DESCRIPTION OF THE TASK - Read the lines below, and copy any that contain the string "sales".

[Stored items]

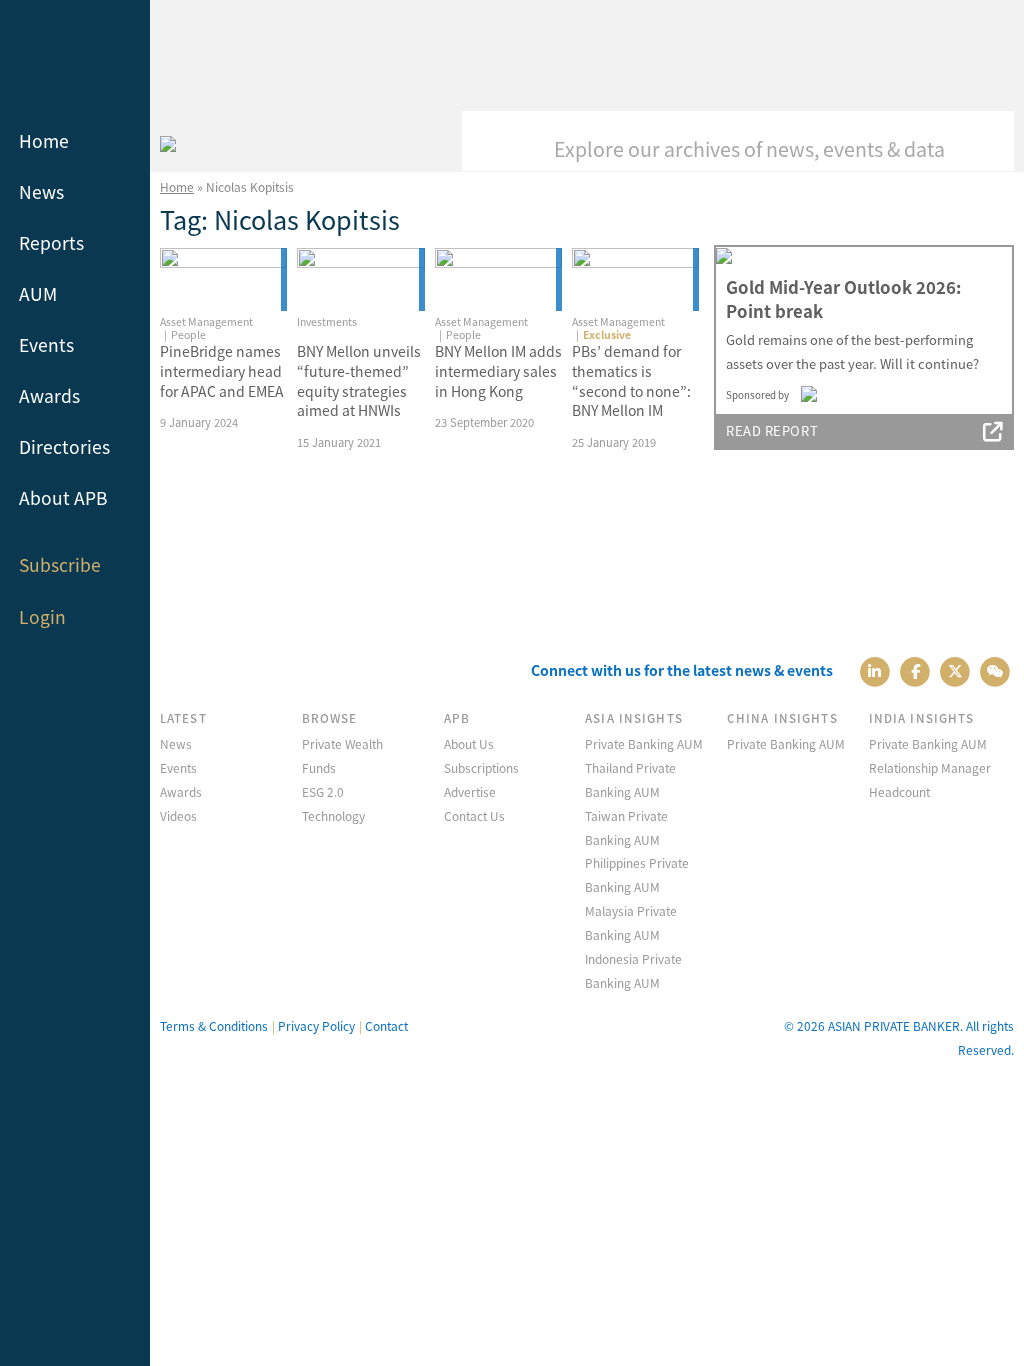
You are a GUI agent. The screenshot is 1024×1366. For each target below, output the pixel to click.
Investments (327, 321)
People (188, 334)
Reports (51, 242)
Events (46, 344)
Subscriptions (481, 767)
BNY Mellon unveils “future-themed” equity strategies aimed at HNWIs (359, 380)
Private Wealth (342, 743)
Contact (386, 1025)
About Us (469, 743)
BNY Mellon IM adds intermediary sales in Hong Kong (498, 370)
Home (44, 140)
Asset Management (206, 321)
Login (42, 616)
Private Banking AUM (644, 743)
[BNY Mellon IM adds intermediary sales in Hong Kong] (498, 280)
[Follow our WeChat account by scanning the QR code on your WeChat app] (995, 670)
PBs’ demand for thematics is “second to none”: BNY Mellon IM (631, 380)
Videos (178, 815)
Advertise (470, 791)
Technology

ANSWER SPACE -
BNY Mellon IM adds intermediary sales in Hong Kong (498, 370)
[BNY Mellon IM adds intermediary sales in Hong Kong] (498, 280)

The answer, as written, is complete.